Round tripping JSON with partial isomorphisms (1/2)
Posted on March 1, 2015
This two-part post will demonstrate how Thomas Sutton and I applied a paper from 2010 to a real-world problem (it was super effective!). I’ll detail the problem, summarise the paper, and then walk you through our solution. After reading these posts I hope that you’ll be inspired apply this technique when you notice the following problem.
Writing isomorphic round-trip printer/parsers with the get/put idiom is redundant and error prone.

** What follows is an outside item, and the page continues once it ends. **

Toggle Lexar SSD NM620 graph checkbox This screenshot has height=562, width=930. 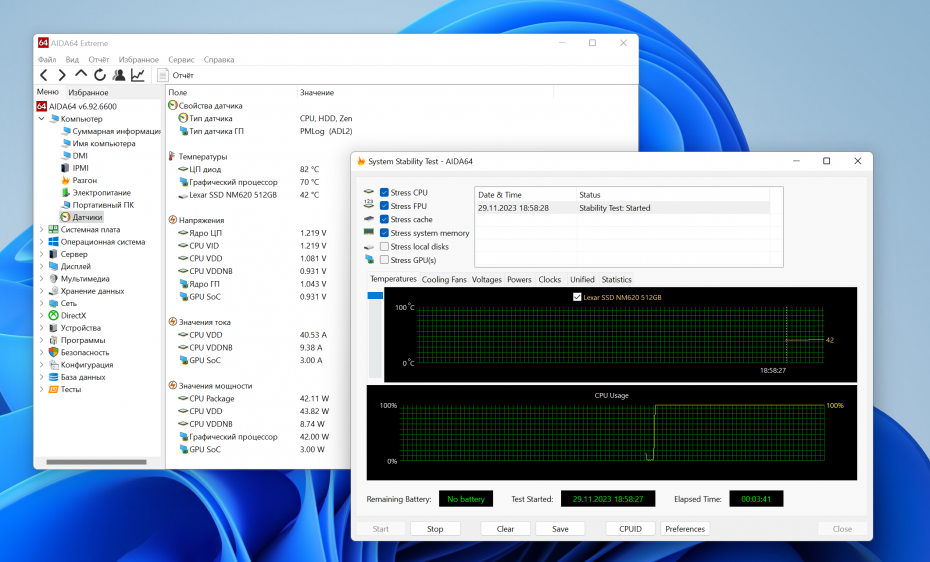pos(577,297)
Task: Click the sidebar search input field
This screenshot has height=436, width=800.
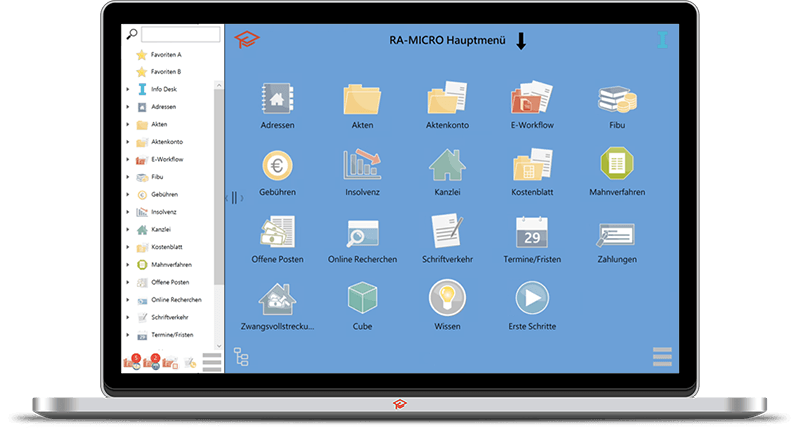Action: 181,34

By get/put I mean that we write two distinct functions to and from the destination format and by isomorphic I mean that going to your foreign format, and then back again should be the same as doing nothing.
In order to clarify, let’s look at an example of get/putting when building an isomorphic printer/parser. Pretend if you will that we’ve been given the task of converting some balls to JSON, the balls can either be bouncy or lumpy.
data Ball
= Lumpy { _colour :: Text
, _lumps :: [[Bool]]
}
| Bouncy { _bouncyness :: Double }
It is common knowledge that bouncy balls are happy, whilst lumpy ones are not. This is reflected in the following serialization format.
[ Lumpy {_colour = "Rainbow"
, _lumps = [[True,False],[False,False]]}
, Bouncy {_bouncyness = 3.141592653589793}]
[
{
"colour" : "Rainbow",
":D" : false,
"lumps" : [[true,false],[false,false]]
},
{
"bouncyness" : 3.14159265358979,
":D" : true
}
]
How shall we achieve this? By writing toJSON/fromJSON instances by hand, of course! You may wonder why we don’t just use Generics or TH. The answer to this is that the destination format really should be (and often is) arbitrary.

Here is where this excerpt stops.